Today I'm going to show you how I built this
cross cut sled for my band saw. I can also use it to cut circles up to 60cm
in diameter thanks to this part that will act as a rotation axis. After cutting all the plywood pieces to size,
I'll machine this part that will slide along this U-shaped slot in the band saw table. I'll use this piece of HPL, although any kind
of hardwood will do as well. We must be very precise when cutting the piece
to ensure it will slide smoothly without too much slack.

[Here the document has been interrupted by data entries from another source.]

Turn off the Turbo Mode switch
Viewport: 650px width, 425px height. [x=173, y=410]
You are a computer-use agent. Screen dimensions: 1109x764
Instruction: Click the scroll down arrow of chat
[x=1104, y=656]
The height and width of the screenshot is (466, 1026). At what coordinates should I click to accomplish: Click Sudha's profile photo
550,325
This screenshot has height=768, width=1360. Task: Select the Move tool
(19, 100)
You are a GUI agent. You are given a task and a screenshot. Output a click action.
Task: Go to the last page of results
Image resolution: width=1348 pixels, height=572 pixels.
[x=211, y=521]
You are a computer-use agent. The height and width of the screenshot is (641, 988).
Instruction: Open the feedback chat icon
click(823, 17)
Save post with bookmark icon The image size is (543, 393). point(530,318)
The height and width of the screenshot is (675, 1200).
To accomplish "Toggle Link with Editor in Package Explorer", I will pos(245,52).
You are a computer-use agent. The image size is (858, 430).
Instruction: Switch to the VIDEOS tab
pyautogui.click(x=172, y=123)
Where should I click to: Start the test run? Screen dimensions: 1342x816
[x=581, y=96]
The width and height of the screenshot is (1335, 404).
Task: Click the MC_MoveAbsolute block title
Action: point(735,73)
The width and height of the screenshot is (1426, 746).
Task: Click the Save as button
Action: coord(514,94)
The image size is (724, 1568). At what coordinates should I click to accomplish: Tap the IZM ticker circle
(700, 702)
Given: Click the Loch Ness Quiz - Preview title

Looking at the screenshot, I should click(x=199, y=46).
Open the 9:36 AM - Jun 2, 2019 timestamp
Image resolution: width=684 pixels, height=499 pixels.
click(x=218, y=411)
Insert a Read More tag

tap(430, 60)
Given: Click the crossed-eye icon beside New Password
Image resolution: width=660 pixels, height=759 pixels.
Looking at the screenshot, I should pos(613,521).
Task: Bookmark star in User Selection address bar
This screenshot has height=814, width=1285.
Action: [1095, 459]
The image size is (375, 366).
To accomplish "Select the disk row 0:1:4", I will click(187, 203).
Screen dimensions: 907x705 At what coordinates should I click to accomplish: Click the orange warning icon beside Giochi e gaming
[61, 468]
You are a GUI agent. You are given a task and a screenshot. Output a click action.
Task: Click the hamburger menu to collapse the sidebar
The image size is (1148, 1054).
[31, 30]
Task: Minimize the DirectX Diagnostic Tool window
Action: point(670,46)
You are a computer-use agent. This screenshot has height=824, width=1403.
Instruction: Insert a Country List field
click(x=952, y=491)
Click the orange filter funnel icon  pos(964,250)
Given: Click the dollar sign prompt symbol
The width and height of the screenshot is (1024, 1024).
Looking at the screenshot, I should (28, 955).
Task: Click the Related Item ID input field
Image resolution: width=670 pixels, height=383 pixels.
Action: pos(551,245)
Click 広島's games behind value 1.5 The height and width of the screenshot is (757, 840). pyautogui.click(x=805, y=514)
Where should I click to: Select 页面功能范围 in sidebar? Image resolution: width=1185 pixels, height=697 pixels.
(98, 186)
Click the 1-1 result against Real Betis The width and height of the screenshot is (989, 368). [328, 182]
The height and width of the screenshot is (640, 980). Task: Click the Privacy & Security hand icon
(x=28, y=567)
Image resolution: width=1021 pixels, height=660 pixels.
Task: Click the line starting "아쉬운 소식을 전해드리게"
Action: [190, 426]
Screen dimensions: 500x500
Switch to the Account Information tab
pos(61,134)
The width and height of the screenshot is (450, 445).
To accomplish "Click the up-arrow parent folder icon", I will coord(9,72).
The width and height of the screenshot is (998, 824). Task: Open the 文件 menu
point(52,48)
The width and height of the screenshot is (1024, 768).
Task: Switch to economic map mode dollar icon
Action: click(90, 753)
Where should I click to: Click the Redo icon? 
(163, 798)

I make the final adjustments with this piece
of sandpaper stuck to a board. Looks like it's ready now. I'll make a little slot in the sled to help
me position and lock the HPL. Now I'll make this rebate that will help me
achieve perfectly straight cuts. Since this disc is not high enough, I'll make
this series of cuts first. This slot will allow me to slide the part
that acts as rotation axis to make circular cuts. Now I'll screw these two parts together. I mark and drill the position of the screws
that will attach them to the sled. I've used this method of making a rebate which
lets me attach it and detach it when I need to cut circles.
Now I make holes to lock the HPL in place. I use the same holes to mark the HPL itself. I drill it with a bit that is half a millimeter
smaller than the diameter of the screws, and I thread the hole with a tap. I prepare the part that adjusts the diameter
of the circles. We could also use hardwood instead of HPL. I'll use this shelf support pin I had lying
around in the shop as axis.
I drill its position and that of the screw,
allowing me to lock the part at the desired diameter. I finish machining it and check if everything
is correct. By tightening the screw, the part expands,
but not too much, meaning we must be very precise to obtain a good lock. I'm going to test it. First I'll try to make a tenon using the fence
and the sled. Looks like it's working well! Now I'll try to cut a circular piece that
is 200mm in diameter. I measure the radius with a measuring tape and tighten the screw of the part that acts as an axis.
The cut is smooth and everything seems to
be working as intended. Of course, I can also tilt the band saw table
and make circles with the edge at an angle. I've left a gap in the base of the band saw
so that I can always keep the sled accessible. And that's all for today. See you soon!.